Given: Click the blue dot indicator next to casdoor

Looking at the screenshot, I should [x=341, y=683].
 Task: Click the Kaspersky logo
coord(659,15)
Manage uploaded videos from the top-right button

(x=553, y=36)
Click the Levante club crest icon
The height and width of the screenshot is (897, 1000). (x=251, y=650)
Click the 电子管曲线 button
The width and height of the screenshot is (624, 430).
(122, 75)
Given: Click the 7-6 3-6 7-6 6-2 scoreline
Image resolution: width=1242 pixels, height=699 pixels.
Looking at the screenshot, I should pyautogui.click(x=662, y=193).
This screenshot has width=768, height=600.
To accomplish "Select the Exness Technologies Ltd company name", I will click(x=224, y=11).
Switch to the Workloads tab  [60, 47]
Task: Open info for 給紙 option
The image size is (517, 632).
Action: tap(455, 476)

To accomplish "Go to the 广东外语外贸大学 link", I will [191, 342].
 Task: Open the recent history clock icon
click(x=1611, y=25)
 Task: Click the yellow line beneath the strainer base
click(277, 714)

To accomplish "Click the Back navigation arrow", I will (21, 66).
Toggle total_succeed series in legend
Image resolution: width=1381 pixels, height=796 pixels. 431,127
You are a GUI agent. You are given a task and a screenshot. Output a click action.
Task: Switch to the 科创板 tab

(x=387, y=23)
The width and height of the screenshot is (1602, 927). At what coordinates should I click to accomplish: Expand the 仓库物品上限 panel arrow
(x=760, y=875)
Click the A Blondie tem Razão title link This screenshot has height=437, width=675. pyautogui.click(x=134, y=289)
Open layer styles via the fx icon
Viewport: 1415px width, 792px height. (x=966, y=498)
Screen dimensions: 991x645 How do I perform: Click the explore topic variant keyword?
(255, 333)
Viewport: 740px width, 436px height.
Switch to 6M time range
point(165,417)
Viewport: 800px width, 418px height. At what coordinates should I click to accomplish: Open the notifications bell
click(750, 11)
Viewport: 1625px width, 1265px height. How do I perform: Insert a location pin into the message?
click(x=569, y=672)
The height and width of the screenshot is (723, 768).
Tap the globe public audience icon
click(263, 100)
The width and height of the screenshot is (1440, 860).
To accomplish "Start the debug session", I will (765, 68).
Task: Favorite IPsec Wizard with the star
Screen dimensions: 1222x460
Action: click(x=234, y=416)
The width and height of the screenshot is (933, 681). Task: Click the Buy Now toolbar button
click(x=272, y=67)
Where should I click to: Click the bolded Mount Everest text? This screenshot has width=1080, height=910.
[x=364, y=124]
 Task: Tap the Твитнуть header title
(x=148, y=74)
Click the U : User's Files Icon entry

:: THE TASK ::
You are asked to reproduce word for word the line containing "Task: Favorite IPsec Wizard with the star" and every subsequent line through the end of the entries.

:: REPLY ::
Task: Favorite IPsec Wizard with the star
Screen dimensions: 1222x460
Action: click(x=234, y=416)
The width and height of the screenshot is (933, 681). Task: Click the Buy Now toolbar button
click(x=272, y=67)
Where should I click to: Click the bolded Mount Everest text? This screenshot has width=1080, height=910.
[x=364, y=124]
 Task: Tap the Твитнуть header title
(x=148, y=74)
Click the U : User's Files Icon entry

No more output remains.